123

When you have a model field with a choices option you tend to have some magic values associated with human readable names. Is there in Django a convenient way to set these fields by the human readable name instead of the value?

Consider this model:

class Thing(models.Model):
  PRIORITIES = (
    (0, 'Low'),
    (1, 'Normal'),
    (2, 'High'),
  )

  priority = models.IntegerField(default=0, choices=PRIORITIES)

At some point we have a Thing instance and we want to set its priority. Obviously you could do,

thing.priority = 1

But that forces you to memorize the Value-Name mapping of PRIORITIES. This doesn't work:

thing.priority = 'Normal' # Throws ValueError on .save()

Currently I have this silly workaround:

thing.priority = dict((key,value) for (value,key) in Thing.PRIORITIES)['Normal']

but that's clunky. Given how common this scenario could be I was wondering if anyone had a better solution. Is there some field method for setting fields by choice name which I totally overlooked?

10 Answers 10

179

Do as seen here. Then you can use a word that represents the proper integer.

Like so:

LOW = 0
NORMAL = 1
HIGH = 2
STATUS_CHOICES = (
    (LOW, 'Low'),
    (NORMAL, 'Normal'),
    (HIGH, 'High'),
)

Then they are still integers in the DB.

Usage would be thing.priority = Thing.NORMAL

6
  • 4
    That's a nicely detailed blog posting on the subject. Hard to find with Google too so thanks. Jul 13 '09 at 13:54
  • 1
    FWIW, if you need set it from a literal string (perhaps from a form, user input, or similar) you can then just do: thing.priority = getattr(thing, strvalue.upper()).
    – mrooney
    Feb 24 '13 at 23:22
  • 1
    Really like the Encapsulation section on the blog. Mar 3 '13 at 21:57
  • I have a problem: I always see the default value on the admin! I have tested that the value really changes! What should I do now?
    – Mahdi
    Dec 13 '13 at 18:59
  • This is the way to go but beware: if you add or remove choices in the future, your numbers will not be sequential. You could possibly comment out deprecated choices so there won't be future confusion and you won't run into db collisions.
    – grokpot
    Dec 30 '15 at 15:13
19

As of Django 3.0, you can use:

class ThingPriority(models.IntegerChoices):
    LOW = 0, 'Low'
    NORMAL = 1, 'Normal'
    HIGH = 2, 'High'


class Thing(models.Model):
    priority = models.IntegerField(default=ThingPriority.LOW, choices=ThingPriority.choices)

→ **Supplied data**:
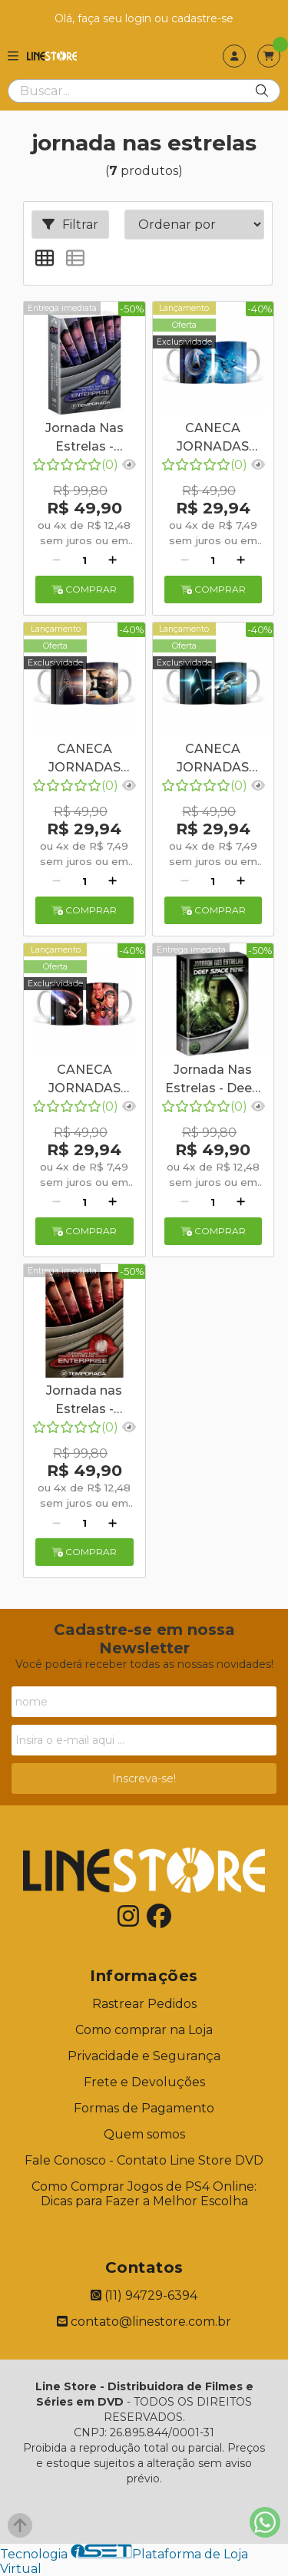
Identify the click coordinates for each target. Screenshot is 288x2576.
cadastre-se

→ **Task set**:
[A] According to the Django choices thread, starting with which Django version can IntegerChoices be used?
[B] Please continue the Django choices thread from the point where it stops.
The material above is separate from the Django choices thread.

→ **The answers**:
[A] Django 3.0.

[B]
# then in your code
thing = get_my_thing()
thing.priority = ThingPriority.HIGH
7

I'd probably set up the reverse-lookup dict once and for all, but if I hadn't I'd just use:

thing.priority = next(value for value, name in Thing.PRIORITIES
                      if name=='Normal')

which seems simpler than building the dict on the fly just to toss it away again;-).

1
  • Yes, tossing the dict is a little silly, now that you say it. :) Jul 13 '09 at 3:37
7

Here's a field type I wrote a few minutes ago that I think does what you want. Its constructor requires an argument 'choices', which may be either a tuple of 2-tuples in the same format as the choices option to IntegerField, or instead a simple list of names (ie ChoiceField(('Low', 'Normal', 'High'), default='Low') ). The class takes care of the mapping from string to int for you, you never see the int.

  class ChoiceField(models.IntegerField):
    def __init__(self, choices, **kwargs):
        if not hasattr(choices[0],'__iter__'):
            choices = zip(range(len(choices)), choices)

        self.val2choice = dict(choices)
        self.choice2val = dict((v,k) for k,v in choices)

        kwargs['choices'] = choices
        super(models.IntegerField, self).__init__(**kwargs)

    def to_python(self, value):
        return self.val2choice[value]

    def get_db_prep_value(self, choice):
        return self.choice2val[choice]
1
6

I appreciate the constant defining way but I believe Enum type is far best for this task. They can represent integer and a string for an item in the same time, while keeping your code more readable.

Enums were introduced to Python in version 3.4. If you are using any lower (such as v2.x) you can still have it by installing the backported package: pip install enum34.

# myapp/fields.py
from enum import Enum    


class ChoiceEnum(Enum):

    @classmethod
    def choices(cls):
        choices = list()

        # Loop thru defined enums
        for item in cls:
            choices.append((item.value, item.name))

        # return as tuple
        return tuple(choices)

    def __str__(self):
        return self.name

    def __int__(self):
        return self.value


class Language(ChoiceEnum):
    Python = 1
    Ruby = 2
    Java = 3
    PHP = 4
    Cpp = 5

# Uh oh
Language.Cpp._name_ = 'C++'

This is pretty much all. You can inherit the ChoiceEnum to create your own definitions and use them in a model definition like:

from django.db import models
from myapp.fields import Language

class MyModel(models.Model):
    language = models.IntegerField(choices=Language.choices(), default=int(Language.Python))
    # ...

Querying is icing on the cake as you may guess:

MyModel.objects.filter(language=int(Language.Ruby))
# or if you don't prefer `__int__` method..
MyModel.objects.filter(language=Language.Ruby.value)

Representing them in string is also made easy:

# Get the enum item
lang = Language(some_instance.language)

print(str(lang))
# or if you don't prefer `__str__` method..
print(lang.name)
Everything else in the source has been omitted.